Rituximab impedes natural killer cell function in Chronic Fatigue Syndrome/Myalgic Encephalomyelitis patients: A pilot in vitro investigation. — CFSMEATLAS
Rituximab impedes natural killer cell function in Chronic Fatigue Syndrome/Myalgic Encephalomyelitis patients: A pilot in vitro investigation.
Eaton, Natalie, Cabanas, Hélène, Balinas, Cassandra et al. · BMC pharmacology & toxicology · 2018 · DOI
Quick Summary
This study examined how a drug called Rituximab affects natural killer (NK) cells—immune cells that help fight infections—in people with ME/CFS. Researchers tested blood samples from 8 ME/CFS patients and 9 healthy people in a lab dish. When exposed to Rituximab, NK cells from ME/CFS patients became less effective at killing infected cells and showed signs of stress, suggesting the drug might harm these already-weakened immune cells.
Why It Matters
ME/CFS patients already have impaired NK cell function, and this study raises safety concerns about Rituximab as a potential treatment. Understanding how proposed therapies affect immune cells is critical for patient safety and for developing treatments that don't inadvertently worsen immune dysfunction.
Observed Findings
Rituximab at 100 μg/ml significantly reduced NK cell lysis in CFS/ME patients compared to controls at both 12.5:1 and 6.25:1 E:T ratios
Granzyme B expression was significantly decreased in CFS/ME patients exposed to 100 μg/ml Rituximab prior to target cell stimulation
CD107b degranulation markers increased significantly in both groups following 100 μg/ml Rituximab exposure with K562 cell stimulation
No significant effects were observed in healthy controls at 10 μg/ml Rituximab concentration
CFS/ME patients showed baseline differences in CD107b expression even without Rituximab exposure
Inferred Conclusions
Rituximab may be toxic to NK cells in ME/CFS patients, impairing their ability to kill infected cells
Caution should be exercised before using Rituximab in clinical trials for ME/CFS treatment
Further in vitro and in vivo investigation is needed before progressing to clinical applications
The differential effects between CFS/ME patients and healthy controls suggest disease-specific vulnerability to Rituximab's immunological effects
Remaining Questions
Would these in vitro findings translate to clinical harm in actual ME/CFS patients receiving Rituximab treatment?
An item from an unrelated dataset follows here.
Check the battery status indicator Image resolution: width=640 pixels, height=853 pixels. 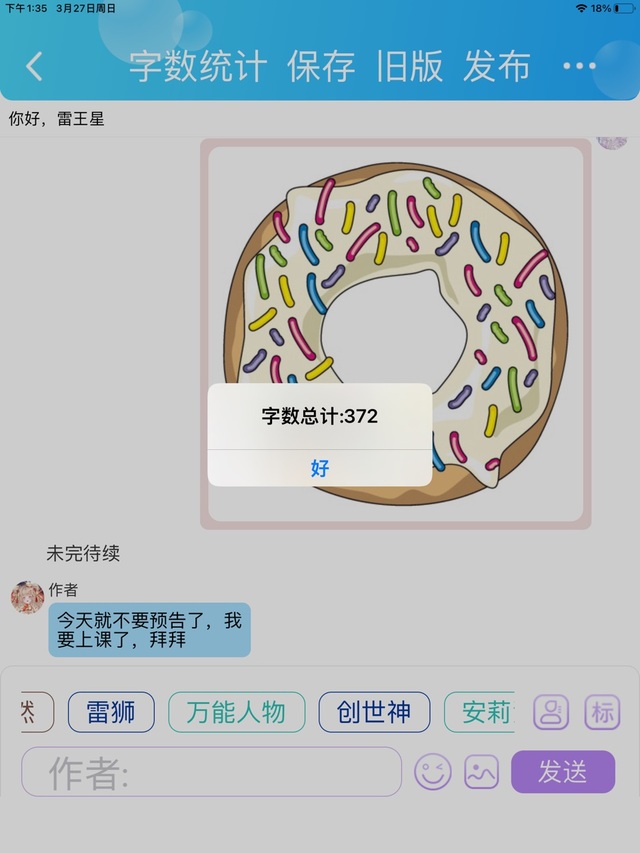[x=624, y=8]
What This Study Does Not Prove
This study does not prove that Rituximab causes harm in ME/CFS patients in clinical practice—it only examines isolated cells in a lab dish at specific drug concentrations. The findings cannot be directly translated to what would happen in a patient's body, and the study does not assess clinical outcomes or long-term effects. Laboratory findings at high concentrations may not occur at therapeutic doses used in patients.